→ Task brief:
Put the lines of the listing from the line with "Given: Select the" to the line with "click(x=19, y=106)", both included, into a Markdown table with the columns Number and Text. Skip any blank lines and leave the pictures out.

→ Material for this task:

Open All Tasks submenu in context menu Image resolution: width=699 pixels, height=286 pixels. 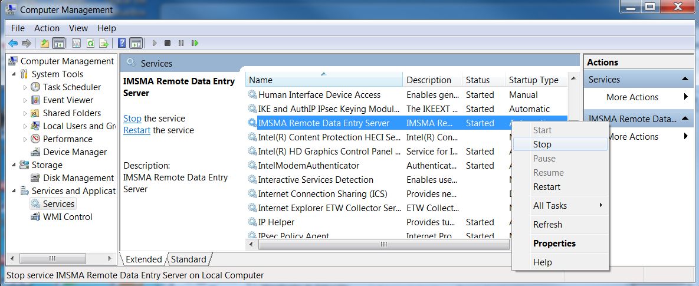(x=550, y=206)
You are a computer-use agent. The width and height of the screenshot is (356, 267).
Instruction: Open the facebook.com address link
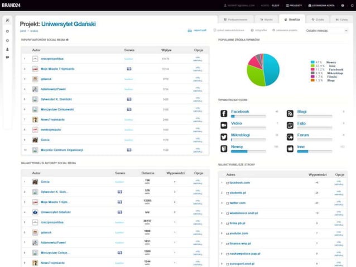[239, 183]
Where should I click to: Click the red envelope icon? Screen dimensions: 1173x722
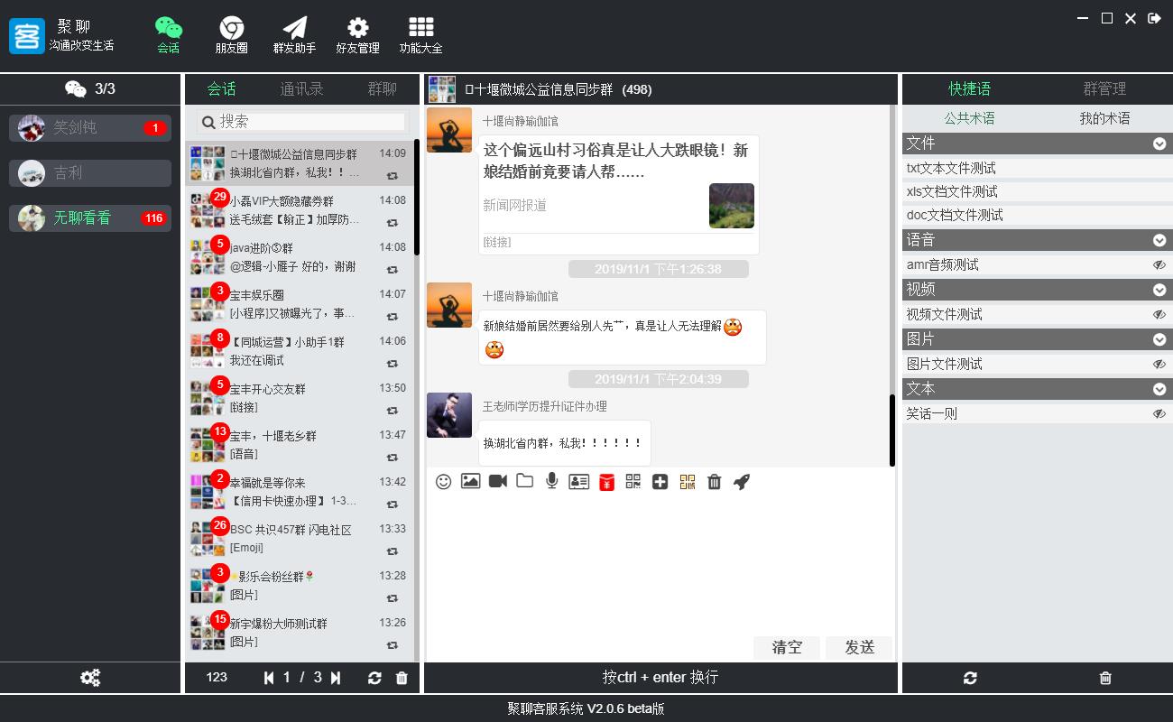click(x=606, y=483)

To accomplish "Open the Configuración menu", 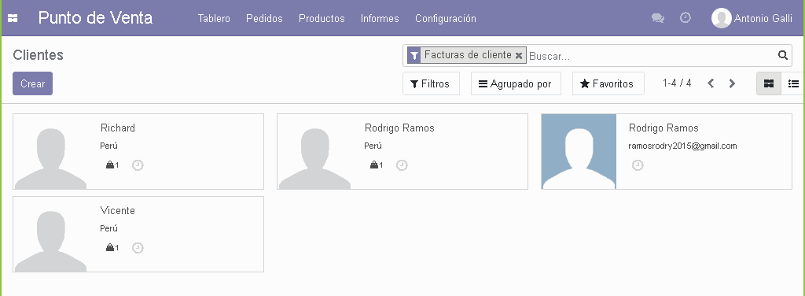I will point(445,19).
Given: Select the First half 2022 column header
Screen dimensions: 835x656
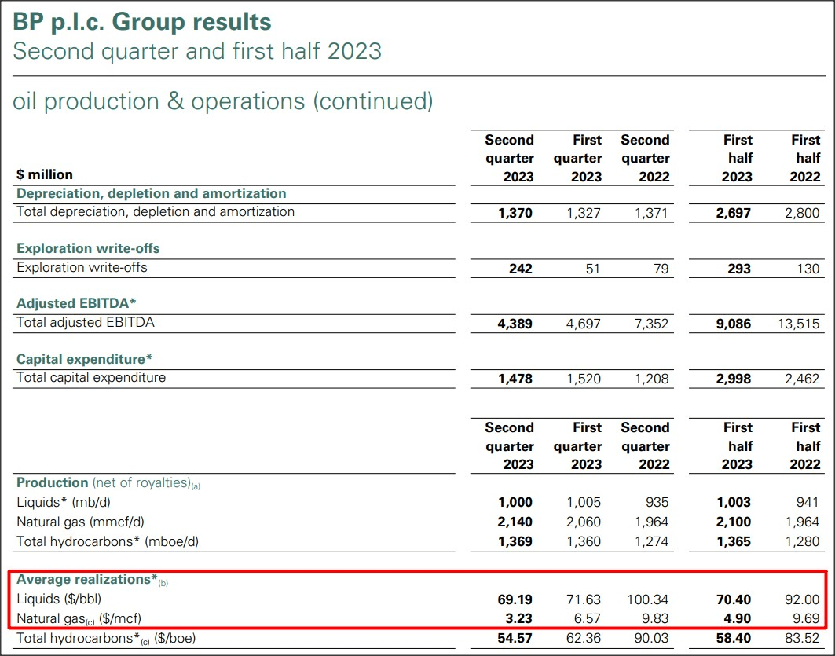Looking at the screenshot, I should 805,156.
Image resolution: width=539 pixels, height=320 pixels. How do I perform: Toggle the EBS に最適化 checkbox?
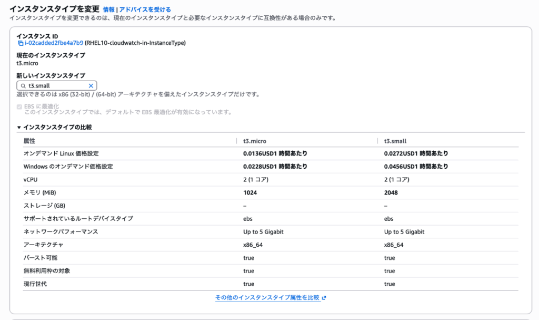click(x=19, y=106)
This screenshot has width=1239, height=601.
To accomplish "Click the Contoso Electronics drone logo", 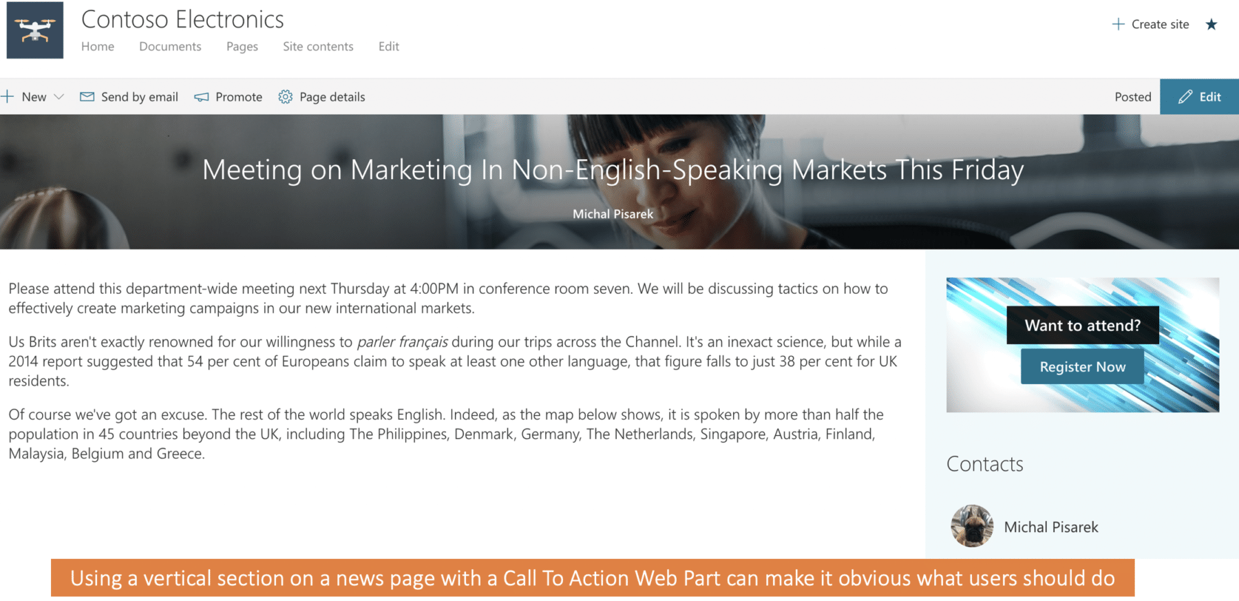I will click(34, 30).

→ Output for this task:
| Number | Text |
|---|---|
| 1 | Given: Select the First half 2022 column header |
| 2 | Screen dimensions: 835x656 |
| 3 | Looking at the screenshot, I should 805,156. |
| 4 | Image resolution: width=539 pixels, height=320 pixels. How do I perform: Toggle the EBS に最適化 checkbox? |
| 5 | click(x=19, y=106) |